KUTIPAN HALAMAN →
********************
Fikih I’tikaf (15)

Fikih I’tikaf (15)


Matan dan Terjemah Kitab Zadul Mustaqni’ Bab I’tikaf

Berikut ini serial penjelasan fikih i’tikaf, bersama kitab Zadul Mustaqni’ fi ikhtishar Al-Muqni’, sebuah kitab fikih yang ditulis oleh yang ditulis oleh Al-Allamah Syaikh Syarafud Din Abun Naja Musa bin Ahmad Al-Hajjaawi rahimahullah (wafat th. 960 H atau 968 H).
Kitab ini merupakan ringkasan dari kitab Al-Muqni’ yang ditulis oleh Al-Allamah Ibnu Qudamah rahimahullah,
Isi dari kitab Zadul Mustaqni’ ini adalah:
  1. Kitab fikih yang sangat ringkas, tidak disebutkan di dalamnya dalil, ta’lil (alasan hukum), dan tidak diperbanyak permasalahan fikih yang detail dan rinci, karena maksud penulisannya sebatas menyebutkan masalah fikih secara global tanpa memperbanyak rincian.
********************
Rangkaian entri
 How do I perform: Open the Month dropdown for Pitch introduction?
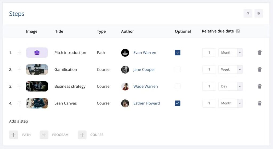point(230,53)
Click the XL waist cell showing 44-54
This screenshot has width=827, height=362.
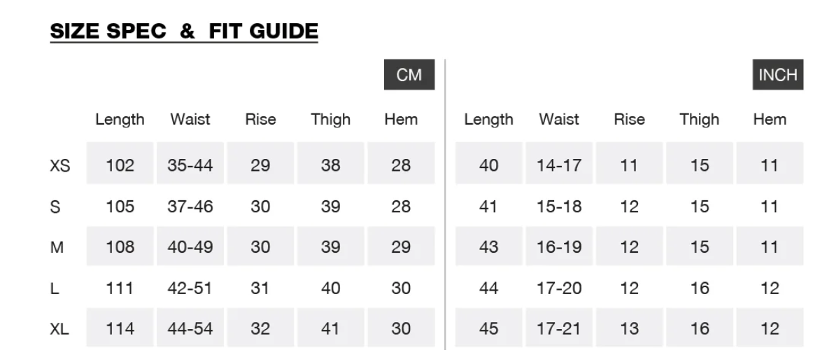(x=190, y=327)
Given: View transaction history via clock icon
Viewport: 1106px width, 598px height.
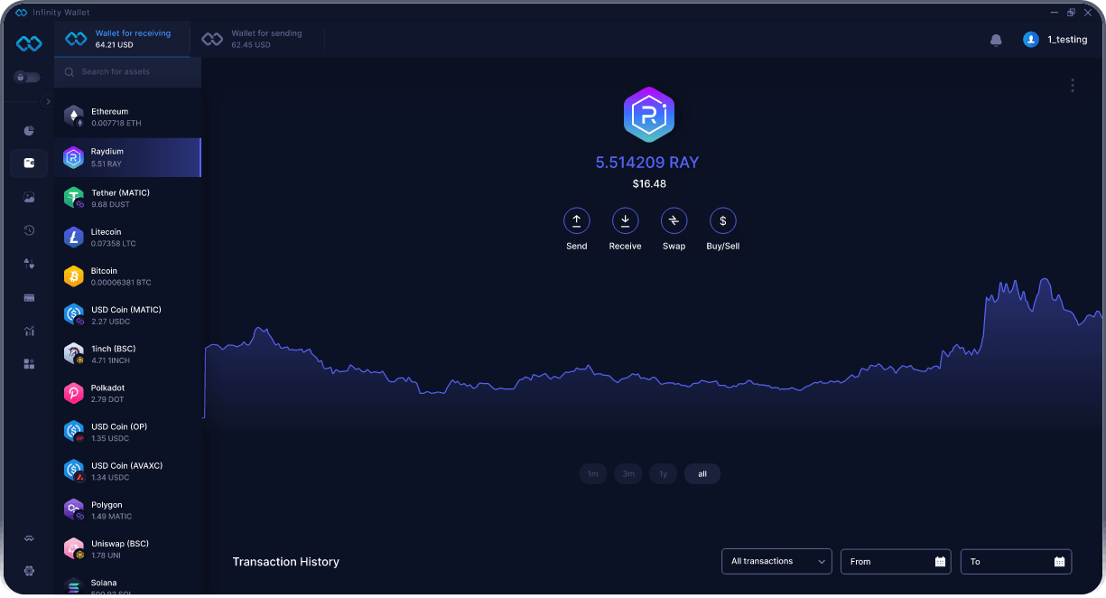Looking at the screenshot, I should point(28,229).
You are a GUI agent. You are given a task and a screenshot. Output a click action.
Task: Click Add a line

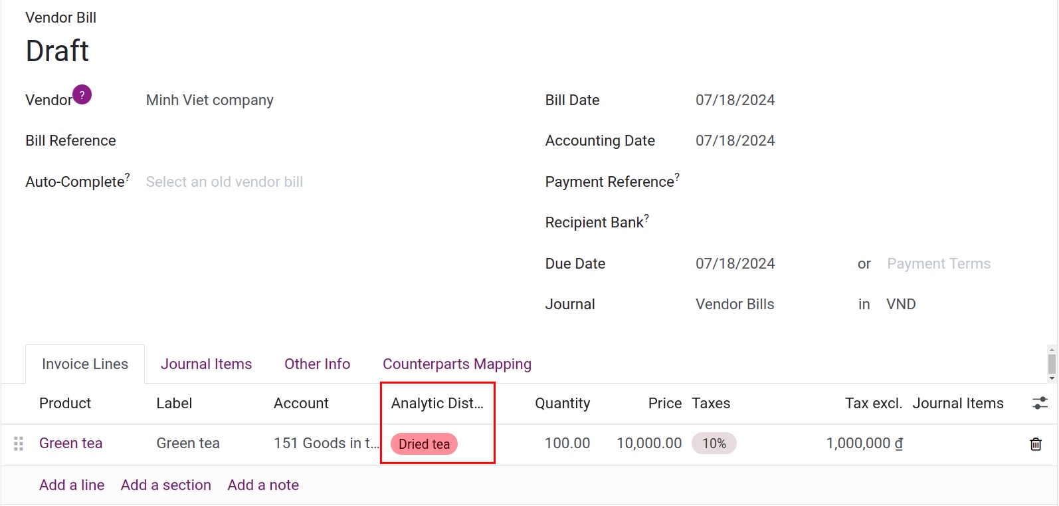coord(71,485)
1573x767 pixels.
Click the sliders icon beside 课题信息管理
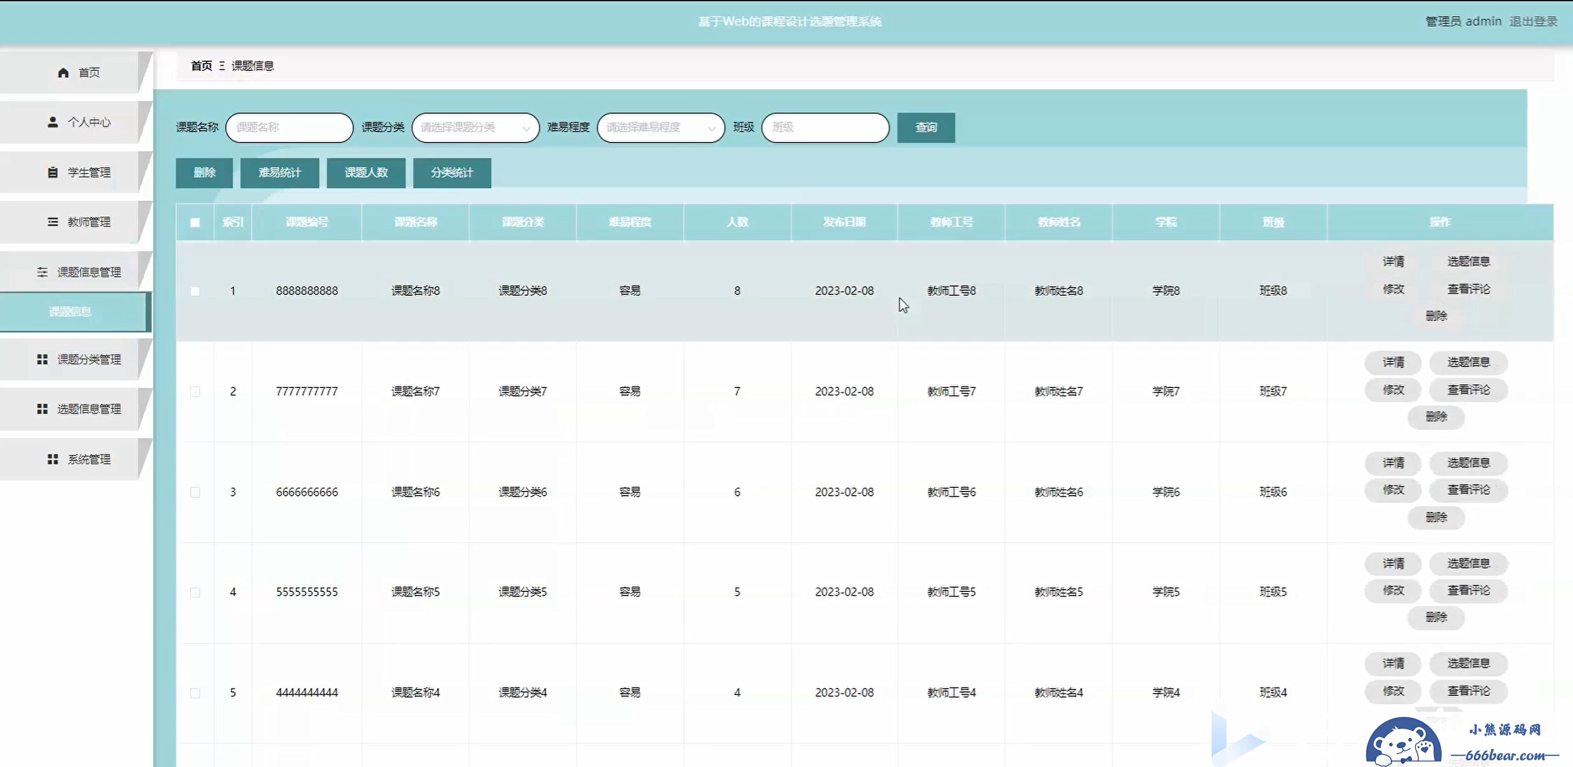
********************
SOAL TUGAS A → Menurut kutipan tentang fikih i’tikaf, kitab Zadul Mustaqni’ merupakan ringkasan dari kitab apa?
SOAL TUGAS B → Salin ulang baris-baris entri mulai dari baris yang memuat "1573x767 pixels." hingga baris terakhir entri, tanpa menyertakan gambar.
Kutipan dan entri ini tidak saling berhubungan.

JAWABAN BENAR A → Kitab Al-Muqni’ yang ditulis oleh Al-Allamah Ibnu Qudamah rahimahullah.

JAWABAN BENAR B →
1573x767 pixels.
Click the sliders icon beside 课题信息管理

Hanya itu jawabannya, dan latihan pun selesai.